Paul, like all fallen human beings with a sin nature and confused thinking about God, needed a death experience and a new life experience. And, that’s what he got. I have been crucified with Messiah and I no longer live, but Messiah lives in me. When Paul encountered the risen Messiah, and understood who Yeshua is, and became loyal to Him, something in Paul died – his old nature. His sin nature die and he received a new nature and he received the Spirit of God – Messiah lives in me – by means of Messiah’s Spirit. Paul’s nature was changed and his spiritual confusion ended and was replaced by spiritual understanding. And the same thing happens to every born-again, new birthed, new-natured son and daughter of God. Our old nature dies. We are given a new, godly nature. The Holy Spirit gets close to us and lives in us. Our spiritual confusion comes to an end.
That grace-based, faith-based, Messiah-centered approach to God is the only way we are saved. It’s the only way we are justified – made right with God. And, that’s the way we are to live. The life I now live in the body, I live by faith in the Son of God, who loved me and gave Himself for me. Knowing who Messiah is, who loves us; being loyal to the Son of God who sacrificed Himself for us; living empowered by the Spirit of the Messiah who lives in us – that’s the only way to be saved and it’s the right way to live.
In contrast to this, is the wrong approach to try and be saved and the wrong way to live: I do not set aside the grace of God, for if righteousness could be gained through the law, Messiah died for nothing!” The wrong way to be saved is minimizing the grace of God and a faith/loyalty-based response to the grace of God in salvation, and trying to get right with God by law-keeping, or human effort, or a legalistic kind of Torah-observance. If that approach really worked, then Messiah would not have had to come into this world, suffer and die. It would have been unnecessary. But He did come. He did suffer. He did die a horrible, agonizing death – which means that our salvation needed something more than what the Torah could provide. We needed the Messiah to come! We needed the Messiah to live a perfect life, die an atoning death, rise from the dead, ascend to Heaven and pour out His Spirit to those who become loyal to Him.

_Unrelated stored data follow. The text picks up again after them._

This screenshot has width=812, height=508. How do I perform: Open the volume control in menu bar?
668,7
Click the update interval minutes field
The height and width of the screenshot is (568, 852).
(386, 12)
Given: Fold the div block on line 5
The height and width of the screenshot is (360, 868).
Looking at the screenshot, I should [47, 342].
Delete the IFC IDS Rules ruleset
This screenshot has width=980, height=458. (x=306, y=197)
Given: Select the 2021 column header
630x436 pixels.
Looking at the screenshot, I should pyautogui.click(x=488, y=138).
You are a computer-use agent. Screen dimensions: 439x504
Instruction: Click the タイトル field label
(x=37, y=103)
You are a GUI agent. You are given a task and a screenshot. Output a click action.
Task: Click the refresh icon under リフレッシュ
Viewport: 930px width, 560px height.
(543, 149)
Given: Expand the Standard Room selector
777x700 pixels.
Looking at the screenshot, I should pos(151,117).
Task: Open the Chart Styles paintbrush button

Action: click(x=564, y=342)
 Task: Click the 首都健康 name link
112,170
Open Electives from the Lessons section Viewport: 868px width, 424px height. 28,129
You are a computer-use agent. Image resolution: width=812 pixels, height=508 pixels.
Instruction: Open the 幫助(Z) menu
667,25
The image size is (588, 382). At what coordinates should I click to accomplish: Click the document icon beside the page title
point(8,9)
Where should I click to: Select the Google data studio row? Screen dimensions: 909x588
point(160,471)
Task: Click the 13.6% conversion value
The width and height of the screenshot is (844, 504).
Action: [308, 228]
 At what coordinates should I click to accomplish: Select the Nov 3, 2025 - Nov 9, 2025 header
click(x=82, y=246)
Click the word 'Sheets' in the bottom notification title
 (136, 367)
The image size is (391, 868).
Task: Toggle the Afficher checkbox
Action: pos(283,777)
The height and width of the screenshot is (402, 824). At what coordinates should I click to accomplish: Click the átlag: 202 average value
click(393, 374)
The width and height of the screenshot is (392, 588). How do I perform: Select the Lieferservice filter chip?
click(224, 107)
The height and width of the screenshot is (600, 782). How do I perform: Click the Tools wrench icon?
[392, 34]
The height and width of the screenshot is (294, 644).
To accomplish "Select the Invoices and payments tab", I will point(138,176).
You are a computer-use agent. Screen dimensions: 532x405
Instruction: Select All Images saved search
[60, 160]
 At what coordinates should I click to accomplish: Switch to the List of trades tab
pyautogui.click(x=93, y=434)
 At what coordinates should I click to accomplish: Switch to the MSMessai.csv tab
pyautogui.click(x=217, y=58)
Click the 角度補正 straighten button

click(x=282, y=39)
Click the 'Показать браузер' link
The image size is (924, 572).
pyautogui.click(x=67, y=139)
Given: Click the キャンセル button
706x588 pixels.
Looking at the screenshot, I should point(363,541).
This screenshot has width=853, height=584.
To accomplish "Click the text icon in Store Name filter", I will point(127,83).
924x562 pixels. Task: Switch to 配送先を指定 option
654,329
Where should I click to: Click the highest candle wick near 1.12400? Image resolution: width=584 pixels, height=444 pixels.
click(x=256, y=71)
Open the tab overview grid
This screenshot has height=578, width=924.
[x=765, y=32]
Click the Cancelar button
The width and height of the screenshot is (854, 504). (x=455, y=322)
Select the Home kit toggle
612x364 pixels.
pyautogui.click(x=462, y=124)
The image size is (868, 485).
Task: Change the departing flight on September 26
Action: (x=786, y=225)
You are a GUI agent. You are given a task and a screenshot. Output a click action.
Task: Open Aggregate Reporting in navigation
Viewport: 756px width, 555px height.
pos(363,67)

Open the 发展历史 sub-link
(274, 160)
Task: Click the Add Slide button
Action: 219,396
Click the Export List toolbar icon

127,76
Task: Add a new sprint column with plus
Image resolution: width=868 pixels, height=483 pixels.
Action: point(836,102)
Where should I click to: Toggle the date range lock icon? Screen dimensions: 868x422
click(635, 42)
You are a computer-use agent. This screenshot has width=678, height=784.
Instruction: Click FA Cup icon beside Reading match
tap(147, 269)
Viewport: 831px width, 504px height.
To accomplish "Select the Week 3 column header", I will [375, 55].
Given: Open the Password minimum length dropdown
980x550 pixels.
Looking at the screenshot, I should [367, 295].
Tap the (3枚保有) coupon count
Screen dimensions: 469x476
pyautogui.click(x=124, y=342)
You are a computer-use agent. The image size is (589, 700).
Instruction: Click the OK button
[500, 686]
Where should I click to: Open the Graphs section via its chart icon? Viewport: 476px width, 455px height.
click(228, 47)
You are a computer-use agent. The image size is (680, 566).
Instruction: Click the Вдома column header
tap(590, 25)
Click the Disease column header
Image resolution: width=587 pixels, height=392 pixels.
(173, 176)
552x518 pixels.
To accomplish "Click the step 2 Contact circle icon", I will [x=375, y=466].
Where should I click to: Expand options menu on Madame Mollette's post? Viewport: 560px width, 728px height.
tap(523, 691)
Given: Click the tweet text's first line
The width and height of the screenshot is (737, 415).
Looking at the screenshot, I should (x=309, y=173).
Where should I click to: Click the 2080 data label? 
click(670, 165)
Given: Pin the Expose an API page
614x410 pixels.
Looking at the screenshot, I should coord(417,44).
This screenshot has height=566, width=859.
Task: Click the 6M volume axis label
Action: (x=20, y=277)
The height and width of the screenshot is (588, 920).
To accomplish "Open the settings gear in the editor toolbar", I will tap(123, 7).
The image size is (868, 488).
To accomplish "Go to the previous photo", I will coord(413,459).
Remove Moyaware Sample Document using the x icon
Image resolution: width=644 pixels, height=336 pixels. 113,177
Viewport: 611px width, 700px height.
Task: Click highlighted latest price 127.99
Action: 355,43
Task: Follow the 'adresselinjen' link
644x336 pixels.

May God keep us from being influenced away from the truth. Amen?
And if we stray, may the Lord send someone to confront us with the truth, and may we receive that correction. Amen?
May God keep our community unified, and help us be a force for unity in the Evangelical Church. Amen?
May each one of us die to the things we need to, and be reborn to the things we need to. Amen?
May each one of us be able to say, and really mean: I have been crucified with Messiah and I no longer live, but Messiah lives in me. The life I now live in the body, I live by faith in the Son of God, who loved me and gave Himself for me. Amen?
May each one of us approach God in a faith-based, grace-based, Messiah centered way, and live for God in a faith-based, Messiah-centered, Holy Spirit empowered way. Amen?